Make May 2 report public

As citizens of a democracy, we need to know more about what happens in our country, factors which lead to such events.


Editorial October 23, 2012

A five-member judicial commission set up to investigate the US actions which led to the capture of al Qaeda chief Osama bin Laden in May last year has submitted its findings to the government. But even a year after that dramatic sequence of events took place in the quiet hillside town of Abbottabad, we as citizens, have still not been provided with any detail regarding a major event in our national life. What we know comes from the Western media with a UK-based newspaper recently reporting that in the final days before the raid, which removed him from Pakistani soil, Bin Laden had retreated entirely into his home, refusing to step out even to exercise in the compound after an internal security lapse in which he was apparently spotted by the daughter of one of his couriers who had visited the house for lessons with one of his wives.

**PROBLEM DESCRIPTION**:
Copy the editorial word for word, beginning at the words "A five-member judicial" and stopping after "of his wives.". The entries after the editorial are not needed.

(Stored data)
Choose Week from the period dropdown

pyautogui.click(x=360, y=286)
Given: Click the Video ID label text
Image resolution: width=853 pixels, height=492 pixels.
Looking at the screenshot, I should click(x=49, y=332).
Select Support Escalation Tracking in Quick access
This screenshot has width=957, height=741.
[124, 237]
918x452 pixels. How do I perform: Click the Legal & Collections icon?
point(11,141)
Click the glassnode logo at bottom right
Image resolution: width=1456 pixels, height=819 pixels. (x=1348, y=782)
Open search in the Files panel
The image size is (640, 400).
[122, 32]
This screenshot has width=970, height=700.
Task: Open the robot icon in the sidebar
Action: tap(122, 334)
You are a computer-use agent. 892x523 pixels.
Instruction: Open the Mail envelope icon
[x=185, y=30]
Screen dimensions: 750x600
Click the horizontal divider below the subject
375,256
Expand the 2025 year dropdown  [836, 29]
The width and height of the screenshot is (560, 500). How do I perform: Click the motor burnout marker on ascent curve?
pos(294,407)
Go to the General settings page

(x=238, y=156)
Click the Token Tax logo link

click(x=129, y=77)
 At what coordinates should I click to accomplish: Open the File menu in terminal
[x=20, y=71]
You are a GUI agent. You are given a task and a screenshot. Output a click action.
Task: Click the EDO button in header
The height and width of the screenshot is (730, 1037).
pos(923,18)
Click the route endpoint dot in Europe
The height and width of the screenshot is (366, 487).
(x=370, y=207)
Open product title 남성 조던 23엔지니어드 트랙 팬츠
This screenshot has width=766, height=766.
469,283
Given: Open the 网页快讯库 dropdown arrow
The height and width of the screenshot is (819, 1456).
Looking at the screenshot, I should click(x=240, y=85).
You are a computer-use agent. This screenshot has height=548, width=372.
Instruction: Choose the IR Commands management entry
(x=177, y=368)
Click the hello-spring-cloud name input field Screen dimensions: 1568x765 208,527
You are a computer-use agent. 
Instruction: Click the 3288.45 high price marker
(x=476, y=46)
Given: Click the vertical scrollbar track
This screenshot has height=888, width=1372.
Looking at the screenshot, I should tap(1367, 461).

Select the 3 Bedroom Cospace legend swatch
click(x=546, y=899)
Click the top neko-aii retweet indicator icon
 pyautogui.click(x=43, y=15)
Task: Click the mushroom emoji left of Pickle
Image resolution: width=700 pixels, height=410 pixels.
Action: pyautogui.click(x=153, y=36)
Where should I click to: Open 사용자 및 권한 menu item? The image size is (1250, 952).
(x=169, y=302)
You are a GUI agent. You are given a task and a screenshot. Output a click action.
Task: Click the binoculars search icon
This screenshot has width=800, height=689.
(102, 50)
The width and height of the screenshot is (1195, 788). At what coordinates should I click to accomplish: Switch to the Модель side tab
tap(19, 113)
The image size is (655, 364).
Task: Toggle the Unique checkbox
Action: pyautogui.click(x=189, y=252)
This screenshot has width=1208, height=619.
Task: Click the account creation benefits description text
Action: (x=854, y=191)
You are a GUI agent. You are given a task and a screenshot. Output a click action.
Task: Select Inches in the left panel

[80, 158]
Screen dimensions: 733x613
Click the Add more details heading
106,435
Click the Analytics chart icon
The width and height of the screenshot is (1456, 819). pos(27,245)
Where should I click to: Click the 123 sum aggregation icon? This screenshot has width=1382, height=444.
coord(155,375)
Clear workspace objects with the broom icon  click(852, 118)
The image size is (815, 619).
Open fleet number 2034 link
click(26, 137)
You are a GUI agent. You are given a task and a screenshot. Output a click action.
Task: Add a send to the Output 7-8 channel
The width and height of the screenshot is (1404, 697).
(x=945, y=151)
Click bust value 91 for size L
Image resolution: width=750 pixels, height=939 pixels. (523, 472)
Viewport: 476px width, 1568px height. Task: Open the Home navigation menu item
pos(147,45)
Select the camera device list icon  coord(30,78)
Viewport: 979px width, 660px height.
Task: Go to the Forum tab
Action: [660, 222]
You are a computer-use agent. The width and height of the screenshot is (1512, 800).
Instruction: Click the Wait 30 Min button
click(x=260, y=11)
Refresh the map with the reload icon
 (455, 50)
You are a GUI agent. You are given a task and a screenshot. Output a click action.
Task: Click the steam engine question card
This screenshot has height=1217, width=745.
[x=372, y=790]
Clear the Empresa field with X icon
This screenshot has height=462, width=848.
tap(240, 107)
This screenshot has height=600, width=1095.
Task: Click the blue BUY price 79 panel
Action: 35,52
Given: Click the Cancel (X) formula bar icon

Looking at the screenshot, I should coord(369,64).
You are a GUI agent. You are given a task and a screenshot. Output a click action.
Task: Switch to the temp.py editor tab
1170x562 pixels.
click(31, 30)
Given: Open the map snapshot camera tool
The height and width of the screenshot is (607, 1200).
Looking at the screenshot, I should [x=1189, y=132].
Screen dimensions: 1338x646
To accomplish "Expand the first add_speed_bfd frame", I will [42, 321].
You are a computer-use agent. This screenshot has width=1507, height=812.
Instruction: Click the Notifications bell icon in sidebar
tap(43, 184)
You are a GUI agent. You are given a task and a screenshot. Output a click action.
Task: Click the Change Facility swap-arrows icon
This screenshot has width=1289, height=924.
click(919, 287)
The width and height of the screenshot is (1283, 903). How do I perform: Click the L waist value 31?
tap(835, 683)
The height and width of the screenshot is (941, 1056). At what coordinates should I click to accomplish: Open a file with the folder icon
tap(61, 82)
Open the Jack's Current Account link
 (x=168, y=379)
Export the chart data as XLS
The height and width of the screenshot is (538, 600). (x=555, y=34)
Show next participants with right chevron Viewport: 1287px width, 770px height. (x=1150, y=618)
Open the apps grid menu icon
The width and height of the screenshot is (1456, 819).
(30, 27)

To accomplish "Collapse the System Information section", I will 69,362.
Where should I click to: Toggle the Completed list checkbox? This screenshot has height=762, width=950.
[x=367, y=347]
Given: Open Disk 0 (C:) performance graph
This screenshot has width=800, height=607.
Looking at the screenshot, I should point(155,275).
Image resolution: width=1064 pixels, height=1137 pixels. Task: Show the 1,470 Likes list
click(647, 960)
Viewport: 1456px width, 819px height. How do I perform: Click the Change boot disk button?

**RESPONSE FOR THIS EXERCISE**:
A five-member judicial commission set up to investigate the US actions which led to the capture of al Qaeda chief Osama bin Laden in May last year has submitted its findings to the government. But even a year after that dramatic sequence of events took place in the quiet hillside town of Abbottabad, we as citizens, have still not been provided with any detail regarding a major event in our national life. What we know comes from the Western media with a UK-based newspaper recently reporting that in the final days before the raid, which removed him from Pakistani soil, Bin Laden had retreated entirely into his home, refusing to step out even to exercise in the compound after an internal security lapse in which he was apparently spotted by the daughter of one of his couriers who had visited the house for lessons with one of his wives.